Потом заговорил мой муж, и все с нетерпением ждали, что он ответит, — я полагаю, они вообще редко слышали его голос.
— Я всегда сплю лучше после хорошего ужина, — сказал он.
Я понимаю, почему Артуа с трудом подавил свое удивление, а многие гости с необычайным интересом принялись изучать содержимое своих тарелок; другие с интересом заговорили со своими соседями, и все лица отвернулись от головной части стола.
Король взглянул на меня с некоторой печалью и вступил в разговор с графом Прованским через голову дофина.

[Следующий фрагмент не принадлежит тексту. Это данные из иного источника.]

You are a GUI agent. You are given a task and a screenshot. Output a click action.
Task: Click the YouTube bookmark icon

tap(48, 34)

Следующий этап церемонии был настолько нескромным, что даже теперь мне не хочется вспоминать о нем. Наступила ночь. Взглянув через стол и встретившись взглядом с мужем, я поняла, что его что-то тревожит и поэтому он отводит глаза. Потом я узнала, что он также сильно волновался. Я представляла, чего ждут от меня в эту ночь, и хотя такая перспектива не вселяла в меня большой радости, меня не покидала уверенность, что, несмотря на всю неприятность этого события, мне удастся добиться осуществления своего самого заветного желания. У меня будет ребенок, и ради того, чтобы стать матерью, можно перенести все на свете.

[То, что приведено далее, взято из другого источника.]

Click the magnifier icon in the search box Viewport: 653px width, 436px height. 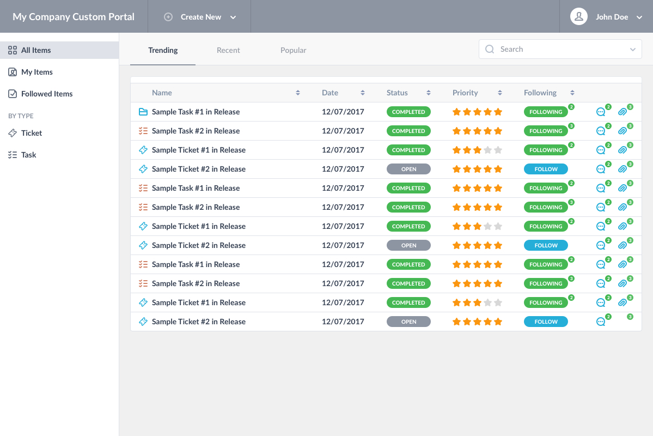click(x=490, y=49)
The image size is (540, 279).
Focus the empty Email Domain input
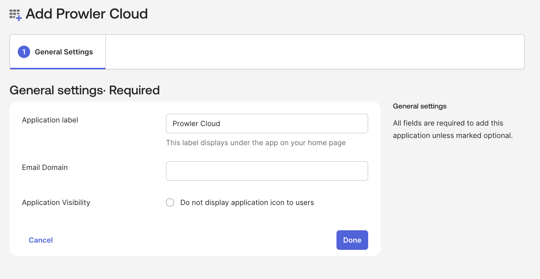[x=267, y=171]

Во дворец мы возвращались пешком. И сразу же началась церемония приготовления новобрачных к постели. Герцогиня де Шартрез, замужняя дама самого высокого ранга, вручила мне ночную сорочку, и меня провели в спальню, где мой муж, которому помог надеть ночную рубашку король, уже ожидал меня. Мы сели на кровати рядом друг с другом и за все время муж ни разу не посмотрел на меня. У меня возникла мысль, что он либо считает всю эту затею невероятно глупой, либо просто хочет спать после обильного ужина.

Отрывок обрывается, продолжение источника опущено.